I woke up with the biggest black eye I had ever seen. It looked like a purple/black baseball stuck to my face. The whole right side of my head was HUGE. I also couldn’t chew, and could barely open my mouth, since they had had to peel off my temporalis muscle from the bone for the surgery. As painful as it was, I was happy to have my mental faculties in a good place. The only thing that was really difficult with the recovery was how easily I tired out; I couldn’t even do simple, quiet activities like reading or watching TV for very long at all without feeling worn out.
When Brendan and I went back to UW Medical Center two weeks later to get my craniotomy staples removed, the doctors saw that the leak wasn’t fixed and admitted me back into the hospital right away. That was… shocking, to say the least. Brendan and I hadn’t even brought a change of clothes, since we thought we’d be driving home that afternoon.
What happened that evening broke me in a way I had never been broken before. They did a lumbar puncture with very little pain medicine (since I wasn’t in the ICU, there were limits to what they could administer) and with me fully awake and alert. I can’t really talk about it. I’ll just say that it’s something I will never do again without heavy sedation.
Anyway, the doctors had my sign papers agreeing to a sinus patch surgery. Then, sometime in the wee hours of the morning—like, 3:00 or 4:00, I can’t remember exactly—one of the surgeons woke me up and told me there was a change of plans. They had decided that since my CSF pressure was so high, no patch would hold. Therefore, they had decided to put in a shunt.
All I knew was that I would have a permanent device on my skull, and tubing that went from my brain’s ventricles to my abdomen to drain the excess CSF fluid. I signed the consent papers for the surgery.

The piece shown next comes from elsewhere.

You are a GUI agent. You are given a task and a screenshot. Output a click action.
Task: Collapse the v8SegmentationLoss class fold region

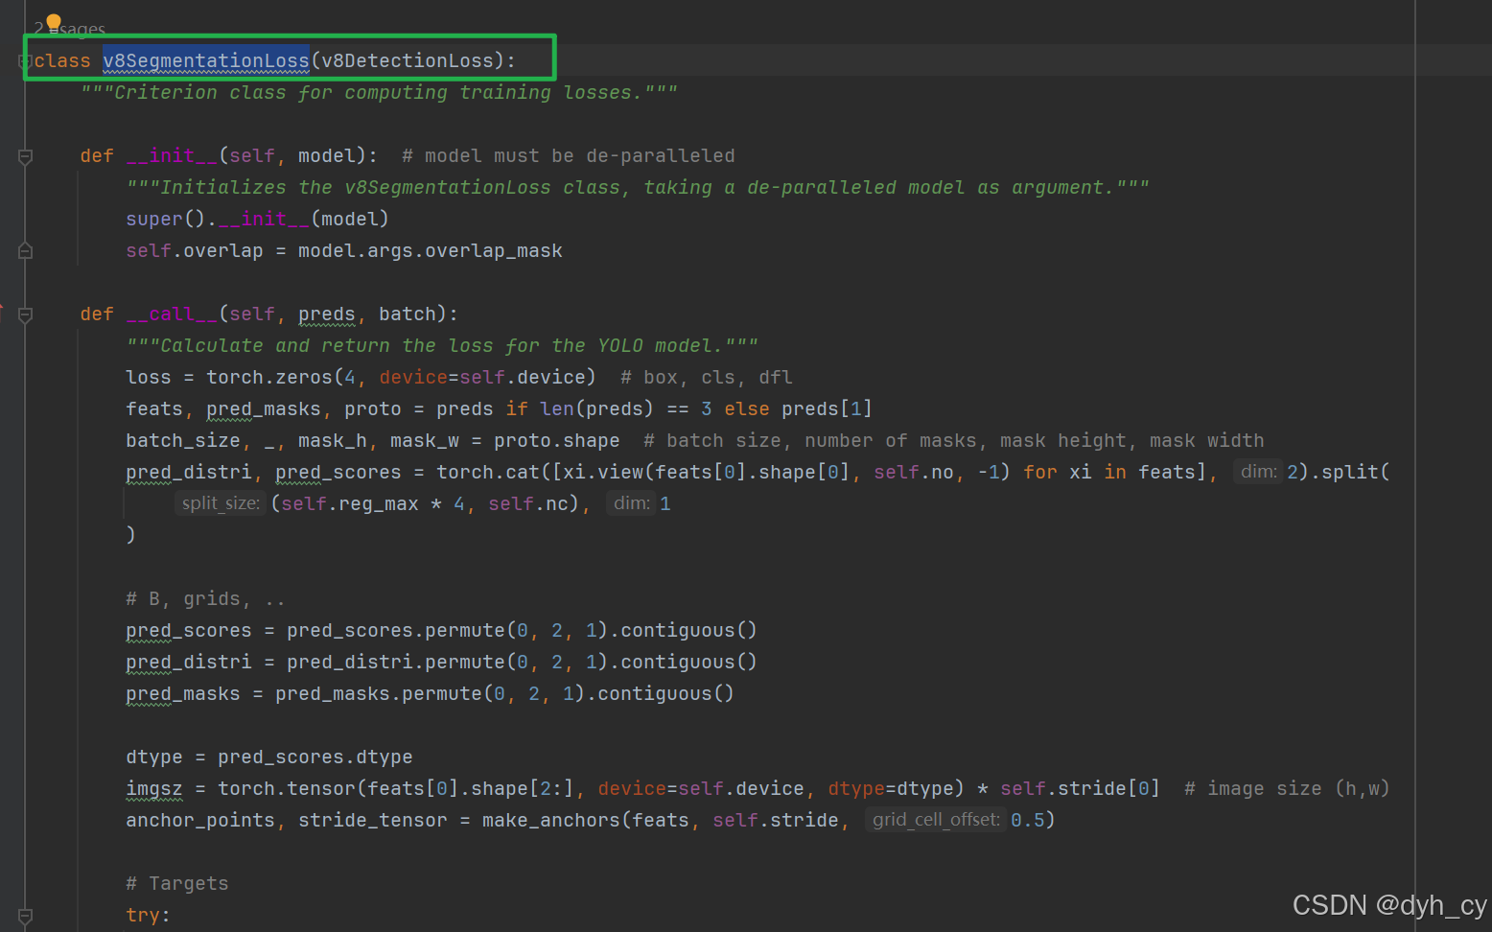(x=25, y=59)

The next morning, they performed the surgery, placing the shunt on the left side of my head since the right side was still healing from the craniotomy. They had to attach the shunt itself to my skull in one place, then they drilled a hole behind my left ear to place the catheter tube, which goes from my brain ventricles (where the CSF wasn’t being absorbed properly) all the way down to my abdomen, where the CSF could be absorbed back into my body.
There were a few incisions down my torso that they used to guide the tubing. The big incision was in my abdomen itself. They had to feed the tube through my muscle wall and peritoneum. That incision is still healing, and periodically, it causes shooting pains through my belly. My head is pretty lumpy now, but the incisions are almost fully healed.
When I first got the shunt, I had to go back to the hospital and have it adjusted twice, since it was draining too much fluid. Low-pressure headaches occur when you don’t have enough CSF, and they feel like migraines that medicine can’t relieve. It means your brain isn’t protected like it should be, and sitting up and standing are excruciating.
Eventually, we found that having it adjusted twice was too much, and the leaking had started again. So we went back to have the shunt adjusted one last time, and now it seems like my levels are just right.
Third time’s the charm, right?? I’m so pleased that we finally figured everything out. Thanks for sticking with me, everybody!